Let me propose the following principle: People should get what they deserve. A person who contributes more to society deserves a higher income that reflects those greater contributions.

Society permits him that higher income not just to incentivize him, as it does according to utilitarian theory, but because that income is rightfully his. This perspective is, I believe, what Robert Nozick, Milton Friedman, and other classically liberal writers have in mind. We might call it the Just Deserts Theory.

I am drawn to this approach in part by reflecting on some of the public anger that we see over some very high incomes. My sense is that people are rarely outraged when high incomes go to those who obviously earned them. When we see Steven Spielberg make blockbuster movies, Steve Jobs introduce the iPod, David Letterman crack funny jokes, and J.K Rowling excite countless young readers with her Harry Potter books, we don’t object to the many millions of dollars they earn in the process. The high incomes that generate anger are those that come from manipulating the system. The CEO who pads the corporate board with his cronies and the banker whose firm survives only by virtue of a government bailout do not seem to deserve their multimillion dollar bonuses. The public perceives them (correctly or incorrectly) as getting more than they contributed to society. 

He concludes that "we should focus not on the marginal utility of different individuals but on the congruence between their contributions and their compensation." In a dissent, Yglesias notes that the successful people Mankiw cites depend on a particular type of copyright law to maintain their wealth, and notes that "intuitions about desert aren’t very conservative economisty. Normal people are always talking about how professional baseball players don’t deserve to get paid more than teachers." Karl Smith objects too.
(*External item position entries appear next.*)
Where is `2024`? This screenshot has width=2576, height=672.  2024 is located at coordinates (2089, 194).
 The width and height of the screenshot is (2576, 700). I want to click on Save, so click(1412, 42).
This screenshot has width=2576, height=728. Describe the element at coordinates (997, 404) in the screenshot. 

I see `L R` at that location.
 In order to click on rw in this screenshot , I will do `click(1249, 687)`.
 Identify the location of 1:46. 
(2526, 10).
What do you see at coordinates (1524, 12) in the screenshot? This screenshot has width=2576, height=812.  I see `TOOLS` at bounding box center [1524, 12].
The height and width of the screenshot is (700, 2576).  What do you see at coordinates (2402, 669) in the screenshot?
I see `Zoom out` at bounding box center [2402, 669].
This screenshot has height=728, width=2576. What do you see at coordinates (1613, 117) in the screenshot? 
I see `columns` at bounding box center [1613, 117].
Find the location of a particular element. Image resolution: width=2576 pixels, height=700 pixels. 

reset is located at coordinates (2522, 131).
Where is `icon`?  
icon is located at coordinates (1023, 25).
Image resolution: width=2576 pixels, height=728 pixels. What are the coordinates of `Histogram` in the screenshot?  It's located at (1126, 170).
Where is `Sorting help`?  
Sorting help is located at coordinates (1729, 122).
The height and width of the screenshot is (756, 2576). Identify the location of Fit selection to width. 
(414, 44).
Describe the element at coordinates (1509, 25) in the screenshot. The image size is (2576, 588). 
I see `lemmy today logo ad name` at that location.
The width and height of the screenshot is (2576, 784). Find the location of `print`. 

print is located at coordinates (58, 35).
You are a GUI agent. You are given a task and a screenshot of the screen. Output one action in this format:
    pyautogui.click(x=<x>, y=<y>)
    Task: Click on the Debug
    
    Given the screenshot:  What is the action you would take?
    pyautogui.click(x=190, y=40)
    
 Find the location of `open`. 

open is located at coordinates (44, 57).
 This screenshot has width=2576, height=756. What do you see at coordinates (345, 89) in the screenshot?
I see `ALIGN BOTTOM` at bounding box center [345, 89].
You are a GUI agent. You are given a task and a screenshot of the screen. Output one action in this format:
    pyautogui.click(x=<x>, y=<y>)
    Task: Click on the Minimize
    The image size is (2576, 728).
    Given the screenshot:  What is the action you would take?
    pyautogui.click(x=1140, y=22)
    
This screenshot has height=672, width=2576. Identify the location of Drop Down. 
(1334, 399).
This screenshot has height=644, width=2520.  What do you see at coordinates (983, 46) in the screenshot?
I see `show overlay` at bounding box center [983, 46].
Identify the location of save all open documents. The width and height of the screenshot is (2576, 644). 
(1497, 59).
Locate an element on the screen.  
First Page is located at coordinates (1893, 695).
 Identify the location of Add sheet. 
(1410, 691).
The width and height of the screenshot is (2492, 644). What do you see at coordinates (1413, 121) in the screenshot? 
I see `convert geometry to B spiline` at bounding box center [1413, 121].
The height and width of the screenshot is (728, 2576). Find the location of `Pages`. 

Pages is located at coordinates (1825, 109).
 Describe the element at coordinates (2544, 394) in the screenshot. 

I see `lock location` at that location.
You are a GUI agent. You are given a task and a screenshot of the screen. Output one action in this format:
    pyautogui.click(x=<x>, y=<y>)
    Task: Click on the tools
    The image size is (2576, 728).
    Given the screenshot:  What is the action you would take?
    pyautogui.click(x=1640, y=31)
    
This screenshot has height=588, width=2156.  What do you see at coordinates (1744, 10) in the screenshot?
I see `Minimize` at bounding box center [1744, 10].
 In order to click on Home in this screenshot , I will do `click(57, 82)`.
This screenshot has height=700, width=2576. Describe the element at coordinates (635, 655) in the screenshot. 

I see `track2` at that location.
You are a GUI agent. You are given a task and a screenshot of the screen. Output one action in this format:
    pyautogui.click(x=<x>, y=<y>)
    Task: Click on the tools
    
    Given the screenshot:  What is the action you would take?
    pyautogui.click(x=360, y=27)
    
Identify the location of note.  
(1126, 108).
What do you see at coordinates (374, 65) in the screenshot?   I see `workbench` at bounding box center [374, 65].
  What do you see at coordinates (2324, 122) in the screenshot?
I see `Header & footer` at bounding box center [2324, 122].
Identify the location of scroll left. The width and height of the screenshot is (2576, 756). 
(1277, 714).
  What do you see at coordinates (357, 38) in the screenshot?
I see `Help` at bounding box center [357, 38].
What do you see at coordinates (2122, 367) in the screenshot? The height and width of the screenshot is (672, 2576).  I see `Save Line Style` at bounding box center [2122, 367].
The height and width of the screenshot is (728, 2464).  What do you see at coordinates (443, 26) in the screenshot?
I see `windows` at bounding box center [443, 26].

Me less so. I think what Mankiw is driving at is that great wealth is not necessarily unjust, that it can represent simply greater talent or hard work or innovation - and that this should be celebrated, not regarded as inherently suspicious. On all those counts I'm with him. The problem is that the market doesn't measure justice, it measures how successfully someone supplies a demand. And I'm loath to conflate entirely that kind of success with some kind of "justice".

The benefit of the doubt should go to the successful. But that is not saying success and desert are always the same thing, even when no shenanigans are involved.